Wellness & Prevention 

Ovarian cancer has been called the “silent killer” because early symptoms are so vague and non-specific that ovarian cancer was usually advanced before it was properly diagnosed. Today more is known about symptoms that may indicate a need for earlier physician intervention. While ovarian cancer occurs most commonly in older women, with about half of all cases occurring in women 63 years and older, it can occur in women of any age. Ovarian cancer ranks fifth in cancer deaths among women, accounting for more deaths than any other cancer of the female reproductive system.
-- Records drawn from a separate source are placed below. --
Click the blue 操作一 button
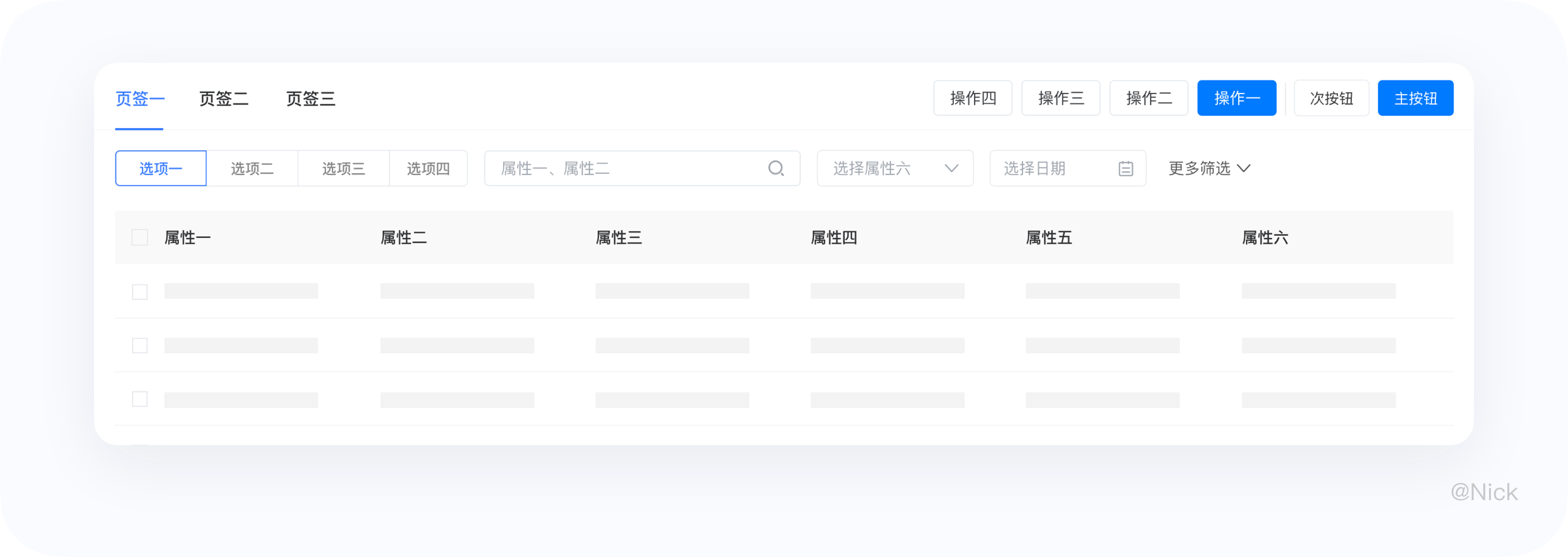 pyautogui.click(x=1237, y=98)
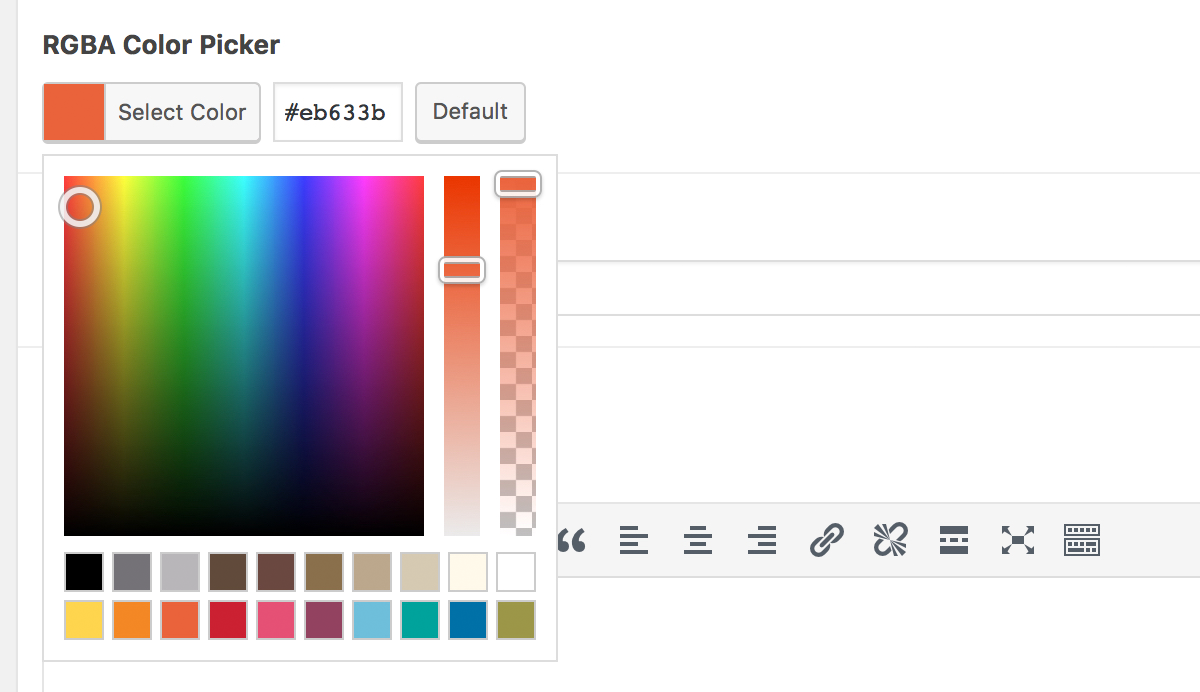Image resolution: width=1200 pixels, height=692 pixels.
Task: Click the remove link icon
Action: tap(888, 541)
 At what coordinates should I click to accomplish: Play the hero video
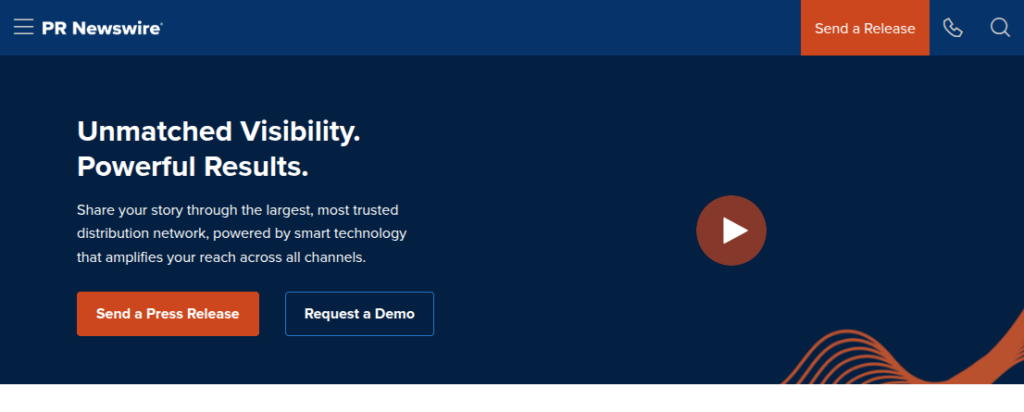(x=731, y=230)
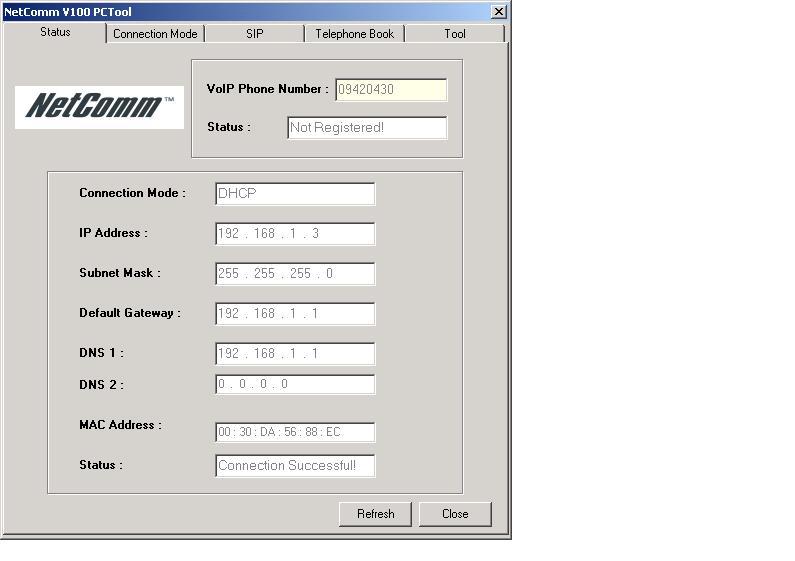This screenshot has width=795, height=561.
Task: Click the Default Gateway field
Action: (295, 314)
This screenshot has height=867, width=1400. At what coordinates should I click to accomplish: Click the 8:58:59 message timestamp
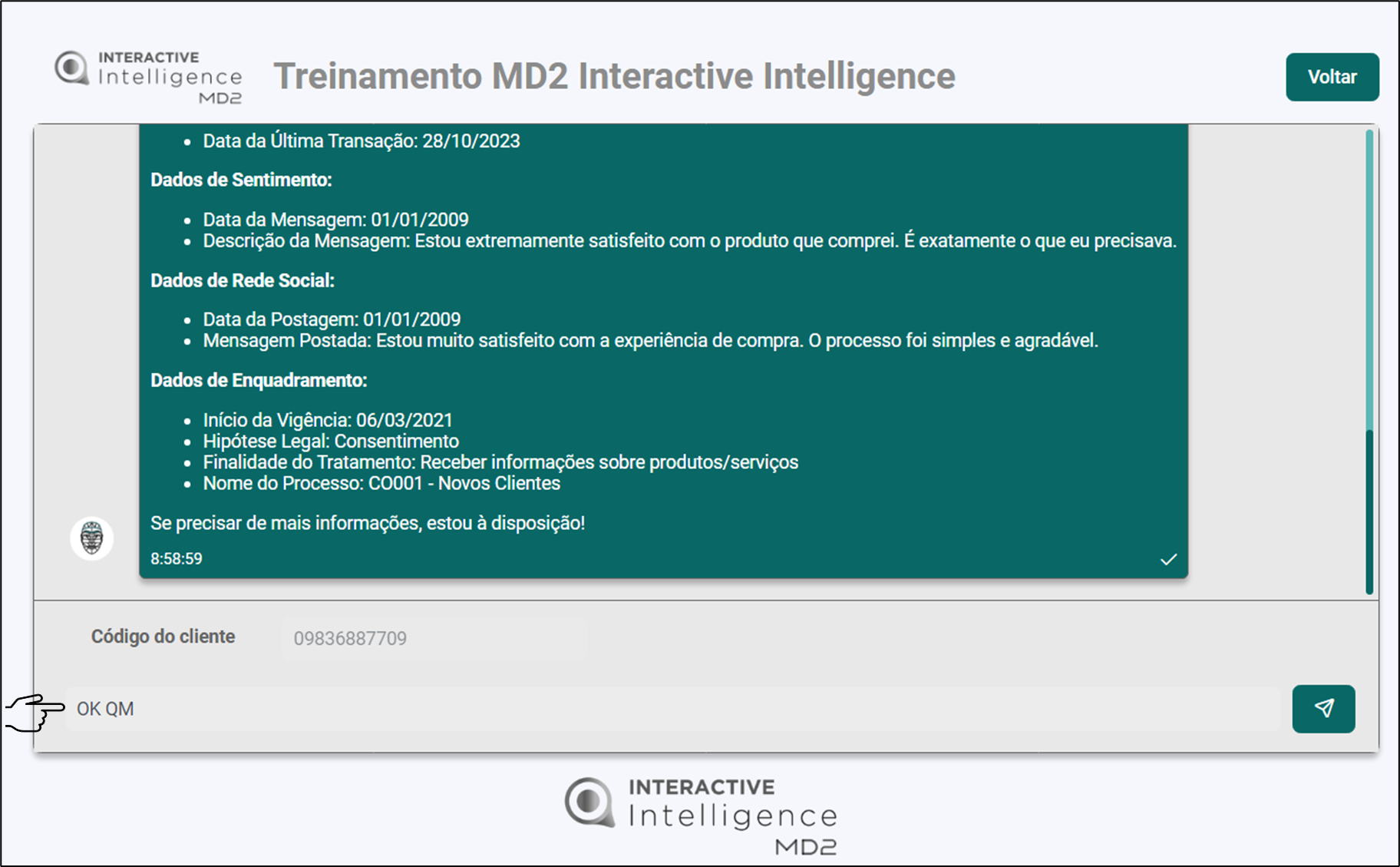pyautogui.click(x=177, y=559)
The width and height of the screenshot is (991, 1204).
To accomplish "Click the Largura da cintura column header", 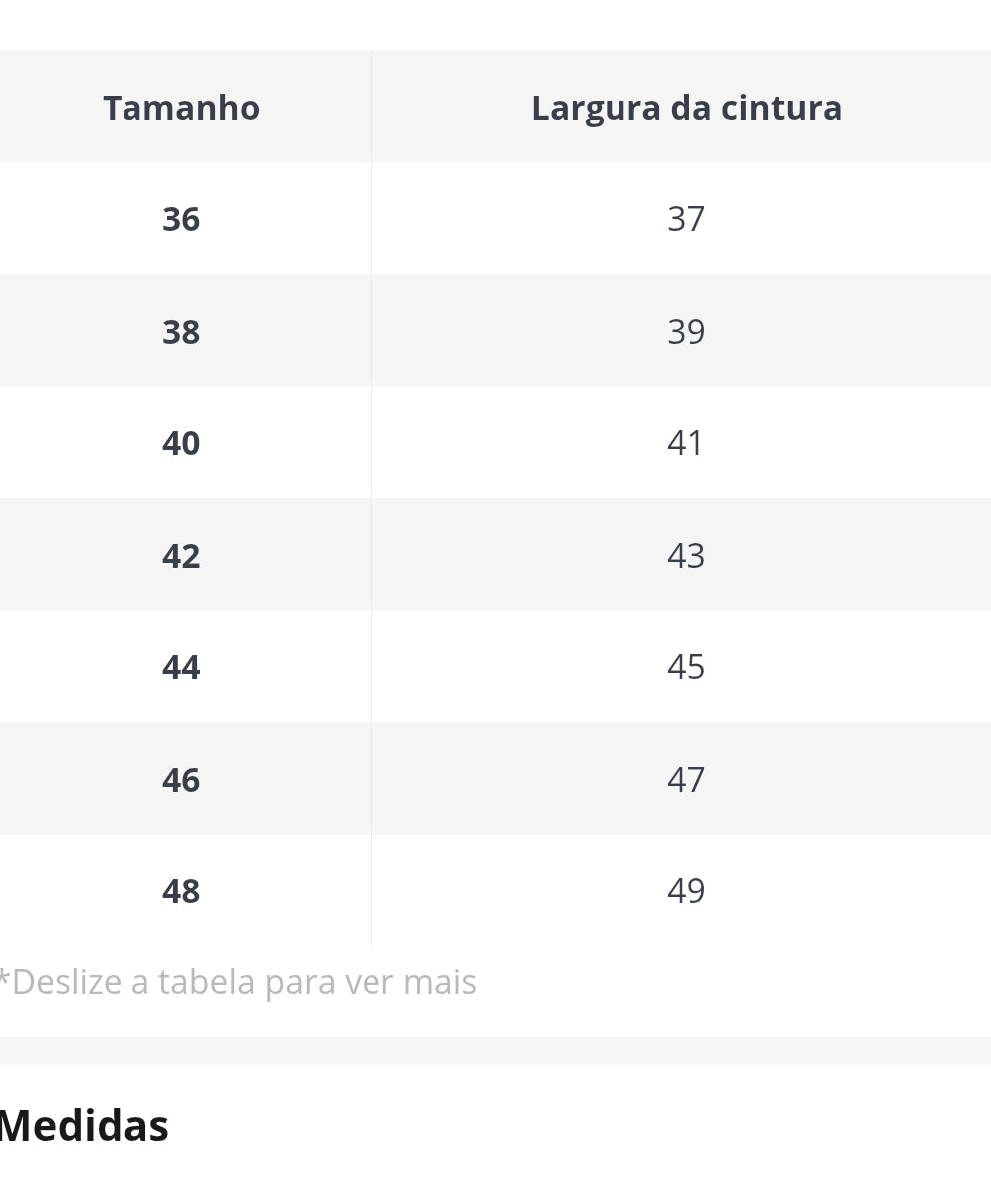I will tap(686, 108).
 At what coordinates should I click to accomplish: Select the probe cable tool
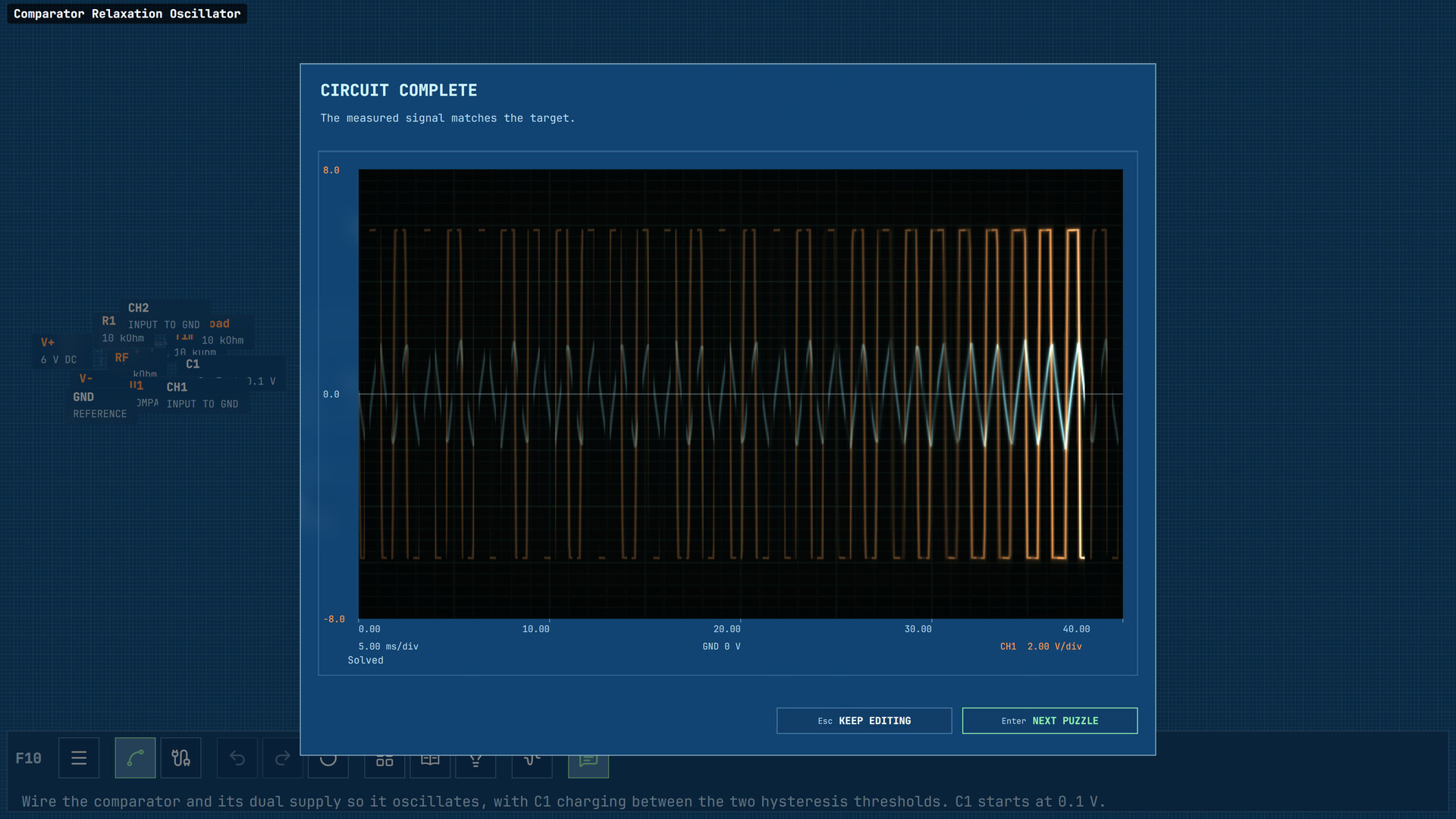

No cancer can be entirely prevented; however you can take steps to reduce your risk of developing the disease or finding it early.

Risk factors

Risk factors don’t tell us everything. Having a risk factor, or even several risk factors, does not mean that you will get the disease. And many people who get the disease may not have had any known risk factors. Researchers have discovered several specific factors that may impact a woman’s likelihood of developing epithelial ovarian cancer, which is the most common type.

Age – the risk of developing ovarian cancer increases with age.

Obesity – various studies suggest that obese women (those with a body mass index of at least 30) have a higher risk of developing ovarian cancer.

Reproductive history – women who have been pregnant and carried it to term have a lower risk of ovarian cancer than women who have not. The risk goes down wth each full-term pregnancy. Breastfeeding may lower the risk even further.

Birth control – women who have used oral contraceptives have a lower risk of ovarian cancer. The risk is lower the longer the pills are used and the lower risk continues for many years after the pill is stopped.

Family history – women who have a strong family history of breast or ovarian cancer are at increased risk. Increased risk for ovarian cancer does not have to come from your mother’s side of the family – it can also come from your father’s side. Up to 10 percent of ovarian cancers result from an inherited tendency to develop the disease.